Source information
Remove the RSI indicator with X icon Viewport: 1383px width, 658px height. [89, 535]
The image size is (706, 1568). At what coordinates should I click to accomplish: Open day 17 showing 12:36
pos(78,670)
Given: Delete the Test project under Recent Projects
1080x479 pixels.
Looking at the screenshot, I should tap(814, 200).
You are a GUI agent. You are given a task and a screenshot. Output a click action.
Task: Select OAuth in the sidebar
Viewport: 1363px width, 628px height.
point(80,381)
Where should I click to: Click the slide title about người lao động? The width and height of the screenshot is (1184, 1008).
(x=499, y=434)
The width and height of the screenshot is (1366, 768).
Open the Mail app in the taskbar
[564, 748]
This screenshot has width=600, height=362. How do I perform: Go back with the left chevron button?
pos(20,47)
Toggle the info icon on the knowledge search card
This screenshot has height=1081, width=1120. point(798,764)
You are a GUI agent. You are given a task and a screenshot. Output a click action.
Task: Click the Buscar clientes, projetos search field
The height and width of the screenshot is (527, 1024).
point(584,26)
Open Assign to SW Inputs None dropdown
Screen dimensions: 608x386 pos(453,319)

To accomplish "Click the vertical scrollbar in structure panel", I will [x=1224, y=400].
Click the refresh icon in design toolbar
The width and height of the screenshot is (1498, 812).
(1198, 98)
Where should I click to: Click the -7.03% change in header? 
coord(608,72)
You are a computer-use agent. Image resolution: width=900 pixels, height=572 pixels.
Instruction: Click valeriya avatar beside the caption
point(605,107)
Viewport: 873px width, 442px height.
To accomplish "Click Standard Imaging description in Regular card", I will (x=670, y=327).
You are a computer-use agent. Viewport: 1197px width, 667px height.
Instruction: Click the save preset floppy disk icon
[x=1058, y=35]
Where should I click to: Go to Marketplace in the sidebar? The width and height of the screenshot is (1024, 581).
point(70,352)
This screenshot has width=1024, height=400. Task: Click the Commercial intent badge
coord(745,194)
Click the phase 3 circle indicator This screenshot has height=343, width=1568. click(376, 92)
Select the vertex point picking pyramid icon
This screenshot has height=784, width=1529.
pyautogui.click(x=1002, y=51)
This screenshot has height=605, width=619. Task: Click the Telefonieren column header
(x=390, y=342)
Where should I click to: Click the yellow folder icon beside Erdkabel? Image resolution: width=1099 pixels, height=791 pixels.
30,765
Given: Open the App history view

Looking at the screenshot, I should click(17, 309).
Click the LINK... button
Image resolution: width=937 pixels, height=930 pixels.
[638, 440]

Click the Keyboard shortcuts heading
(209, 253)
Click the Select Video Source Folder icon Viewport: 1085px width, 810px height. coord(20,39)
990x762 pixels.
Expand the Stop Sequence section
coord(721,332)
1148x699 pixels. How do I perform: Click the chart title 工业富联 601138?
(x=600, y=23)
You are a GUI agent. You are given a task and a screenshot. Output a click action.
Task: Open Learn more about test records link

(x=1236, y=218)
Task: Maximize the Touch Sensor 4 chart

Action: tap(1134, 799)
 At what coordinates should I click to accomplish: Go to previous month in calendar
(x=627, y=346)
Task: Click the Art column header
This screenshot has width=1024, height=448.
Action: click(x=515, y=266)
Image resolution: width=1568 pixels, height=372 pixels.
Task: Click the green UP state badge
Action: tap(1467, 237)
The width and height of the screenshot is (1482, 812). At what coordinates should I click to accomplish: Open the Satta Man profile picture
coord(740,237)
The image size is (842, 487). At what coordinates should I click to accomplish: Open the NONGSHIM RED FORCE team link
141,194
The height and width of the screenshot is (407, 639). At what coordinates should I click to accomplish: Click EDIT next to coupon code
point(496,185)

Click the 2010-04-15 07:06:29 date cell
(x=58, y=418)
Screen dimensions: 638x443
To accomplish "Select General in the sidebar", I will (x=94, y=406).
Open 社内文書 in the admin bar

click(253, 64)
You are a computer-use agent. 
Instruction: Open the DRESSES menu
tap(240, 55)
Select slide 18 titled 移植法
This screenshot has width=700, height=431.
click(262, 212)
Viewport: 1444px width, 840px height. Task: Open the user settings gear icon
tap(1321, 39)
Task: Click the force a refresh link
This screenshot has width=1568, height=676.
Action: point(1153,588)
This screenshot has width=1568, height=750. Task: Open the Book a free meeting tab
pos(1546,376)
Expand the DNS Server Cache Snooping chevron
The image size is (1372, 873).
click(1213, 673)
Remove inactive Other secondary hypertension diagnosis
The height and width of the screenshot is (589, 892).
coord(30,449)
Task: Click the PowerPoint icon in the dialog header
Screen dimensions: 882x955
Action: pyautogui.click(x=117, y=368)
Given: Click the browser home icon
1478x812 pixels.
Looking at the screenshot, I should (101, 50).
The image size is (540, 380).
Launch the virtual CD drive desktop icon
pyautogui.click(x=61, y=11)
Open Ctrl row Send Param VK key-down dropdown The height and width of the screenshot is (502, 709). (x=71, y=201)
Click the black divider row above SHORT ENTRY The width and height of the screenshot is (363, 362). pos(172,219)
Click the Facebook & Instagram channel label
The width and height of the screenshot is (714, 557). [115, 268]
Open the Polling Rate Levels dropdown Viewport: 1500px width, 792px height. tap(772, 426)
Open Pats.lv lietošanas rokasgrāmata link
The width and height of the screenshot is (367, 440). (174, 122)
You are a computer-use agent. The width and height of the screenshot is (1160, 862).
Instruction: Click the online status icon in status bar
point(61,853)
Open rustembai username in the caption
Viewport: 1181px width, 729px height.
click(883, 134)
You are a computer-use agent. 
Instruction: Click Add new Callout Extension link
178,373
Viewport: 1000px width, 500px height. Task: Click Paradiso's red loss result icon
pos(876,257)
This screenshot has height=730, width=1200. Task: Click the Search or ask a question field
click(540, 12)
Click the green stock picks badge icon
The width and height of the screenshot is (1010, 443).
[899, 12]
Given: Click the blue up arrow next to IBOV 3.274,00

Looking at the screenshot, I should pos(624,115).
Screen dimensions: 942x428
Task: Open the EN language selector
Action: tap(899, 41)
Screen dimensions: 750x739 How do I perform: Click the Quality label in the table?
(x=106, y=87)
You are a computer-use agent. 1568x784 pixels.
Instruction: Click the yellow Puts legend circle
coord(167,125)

Try it
Could you write out, exactly as they stand, only the lines above that begin at the line with "This screenshot has height=605, width=619." and stop after the line with "990x762 pixels."?

Exercise answer
This screenshot has height=605, width=619. Task: Click the Telefonieren column header
(x=390, y=342)
Where should I click to: Click the yellow folder icon beside Erdkabel? Image resolution: width=1099 pixels, height=791 pixels.
30,765
Given: Open the App history view

Looking at the screenshot, I should click(17, 309).
Click the LINK... button
Image resolution: width=937 pixels, height=930 pixels.
[638, 440]

Click the Keyboard shortcuts heading
(209, 253)
Click the Select Video Source Folder icon Viewport: 1085px width, 810px height. coord(20,39)
990x762 pixels.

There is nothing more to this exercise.